DoJ seizes 145 domains tied to BidenCash, a marketplace for stolen credit card data

  • Marijan Hassan - Tech Journalist
  • 1 day ago
  • 2 min read

The U.S. Department of Justice (DoJ), in coordination with international law enforcement, announced Wednesday the takedown of BidenCash, a sprawling illicit marketplace for stolen credit card data. The operation seized 145 websites and cryptocurrency assets connected to the platform, disrupting a network that facilitated the sale of over 15 million compromised payment cards since 2022.

“The operators of the BidenCash marketplace used the platform to simplify the process of buying and selling stolen credit cards and associated personal information,” the DoJ said in a statement. “They charged fees for each transaction conducted through the site.”


The rise of BidenCash

BidenCash was launched in March 2022 to fill the vacuum left by the dismantling of other notorious carding sites such as Joker’s Stash and UniCC. The platform operated on both clearnet and dark web domains like bidencash[.]ws and bidencash[.]asia.
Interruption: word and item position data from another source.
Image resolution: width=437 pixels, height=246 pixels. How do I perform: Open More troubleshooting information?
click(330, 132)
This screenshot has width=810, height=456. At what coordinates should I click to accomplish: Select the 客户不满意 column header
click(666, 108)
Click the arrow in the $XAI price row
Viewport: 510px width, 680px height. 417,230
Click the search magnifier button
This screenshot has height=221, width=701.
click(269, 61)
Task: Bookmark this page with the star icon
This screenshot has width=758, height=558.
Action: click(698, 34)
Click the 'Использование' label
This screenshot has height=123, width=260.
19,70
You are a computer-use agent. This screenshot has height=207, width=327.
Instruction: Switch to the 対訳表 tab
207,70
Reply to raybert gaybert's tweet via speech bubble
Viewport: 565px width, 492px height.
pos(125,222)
Within three years, the site had grown to serve more than 117,000 customers, earning at least $17 million in illicit proceeds.
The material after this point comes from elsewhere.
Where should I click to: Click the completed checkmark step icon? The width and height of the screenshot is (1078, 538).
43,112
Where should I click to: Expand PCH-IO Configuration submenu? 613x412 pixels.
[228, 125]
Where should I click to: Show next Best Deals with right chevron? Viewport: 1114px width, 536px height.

To attract users, BidenCash infamously published millions of stolen credit card records for free, including one dump in February 2023 that exposed 2.1 million credit cards. Half of these belonged to US-based victims and exposed full card details, CVVs, account holder names, physical addresses, emails, and phone numbers.


Beyond credit card fraud, the marketplace offered compromised credentials and SSH access to vulnerable servers, sometimes as cheaply as $2. Buyers could purchase not just stolen access, but packages that scanned servers for shell access, processing power, geolocation, and known vulnerabilities.


“This posed a significant risk as threat actors could use these tools for data theft, ransomware deployment, and cryptocurrency mining,” cybersecurity firm CloudSEK warned in a 2023 report.


The fall of BidenCash

The DoJ did not disclose the value of the confiscated cryptocurrency funds, nor did it identify the operators of BidenCash or their physical locations. However, the seizure banner indicates that this operation was part of a larger international effort. The U.S. Secret Service and the Federal Bureau of Investigation (FBI) led the initiative, in partnership with the Dutch Politie, the Shadowserver Foundation, and Searchlight Cyber.


The takedown comes amid a broader international push against cybercrime infrastructure. Just days ago, authorities dismantled three of the most prolific malware operations, striking blows against the Lumma Stealer, DanaBot, and Qakbot networks.